**Selected passage**

Re: [Rd] NaN and linear algebra

From: Bill Northcott <w.northcott_at_unsw.edu.au>
Date: Thu 24 Mar 2005 - 11:59:16 GMT

On 24/03/2005, at 10:04 PM, Andy wrote:
> I just tested this problem on a Windows 2000 Pro P4-Xeon system. I
> tried
> this in patched 2.0.1 (2005-2-28) and 2.1.0-alpha (2005-3-23) with both
> generic BLAS and precompiled ATLAS BLAS dll (downloaded from CRAN
> windows
> binaries). In all 4 combinations I get
>
>> d<-matrix(NaN,3,3)
>> f<-solve(d)
>> f
> [,1] [,2] [,3]

> [1,] NaN NaN NaN
> [2,] NaN NaN NaN
> [3,] NaN NaN NaN
>> det(d)
> [1] NaN
>>
>>
I just want to clarify some of the discussion here for my own benefit.

As I understand it, there are two software libraries involved (three if you count R). BLAS is the lowest layer providing basic matrix operations. It comes in vanilla and platform optimised (ATLAS or Goto) flavours. Presumably R's built in version is vanilla.

Relying on BLAS is LAPACK which provides the functions which R actually calls like dgesv. LAPACK relies on BLAS to provide the platform optimisations. As far as I can see the issue(s) here is(are) with LAPACK not BLAS. It is LAPACK that issues the error and halts the program. (The MacOS X Accelerate Framework contains BLAS and LAPACK as distinct libraries libBlas.dylib and libLapack.dylib)

If, as reported, the behaviour is fundamentally similar on MacOS X, Linux and IRIX then it would appear that this is a feature(bug?) of the LAPACK reference implementation and that whoever wrote the Windows version saw fit to improve on it. I don't think LAPACK ever pretended to properly handle NaNs.

**Given data**

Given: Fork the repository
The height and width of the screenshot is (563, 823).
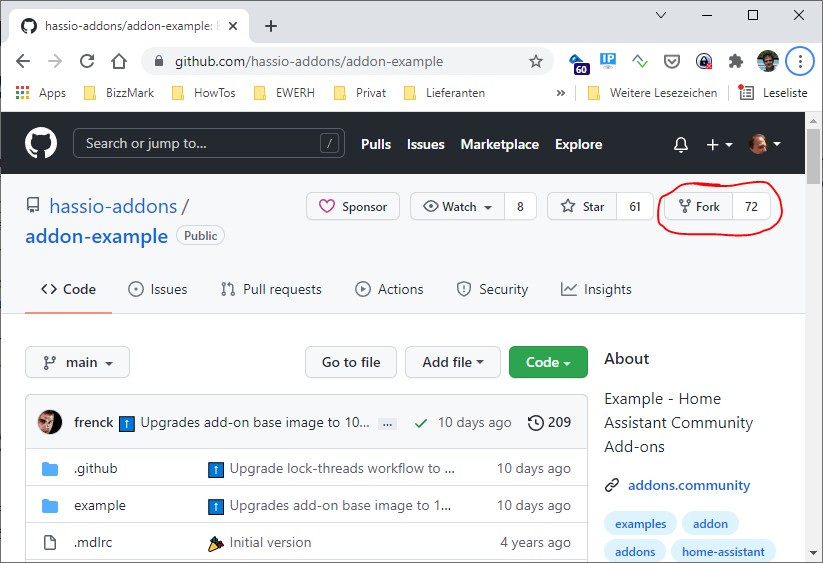Looking at the screenshot, I should [x=699, y=206].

**Exercise instructions**
1/ List every operating system named in the forum post on NaN handling in linear algebra.
2/ Continue the forum post on NaN handling in linear algebra from the point where it stops.
The material has no connection to the forum post on NaN handling in linear algebra.

**Answer list**
1/ Windows 2000 Pro, MacOS X, Linux, IRIX

2/
It seems to me that the Windows version is an improvement, because it complies with the robust arithmetic principles that programs should not halt but propagate NaN or other indicators that can tested as appropriate in the application. So it might be good idea to press other implementers of LAPACK to do the same.

My view for what it is worth is that R should also be robust in this sense and not halt on NaNs. For preference this should be handled in the LAPACK implementations, but if not R should should trap them. As I see it, it is incorrect to say a matrix containing NaNs is singular, not positive definite or whatever, because since it contains NaNs the computations to make those determinations cannot be performed.

Is this the wrong way to look at it?

Bill Northcott

PS This discussion has given me another thought. On MacOS X, it would be much faster to use floats instead of doubles because they can be directly processed by the Altivec section of the CPU. I can see no way to have R use floats. Would that be possible as a future enhancement or is it just too hard?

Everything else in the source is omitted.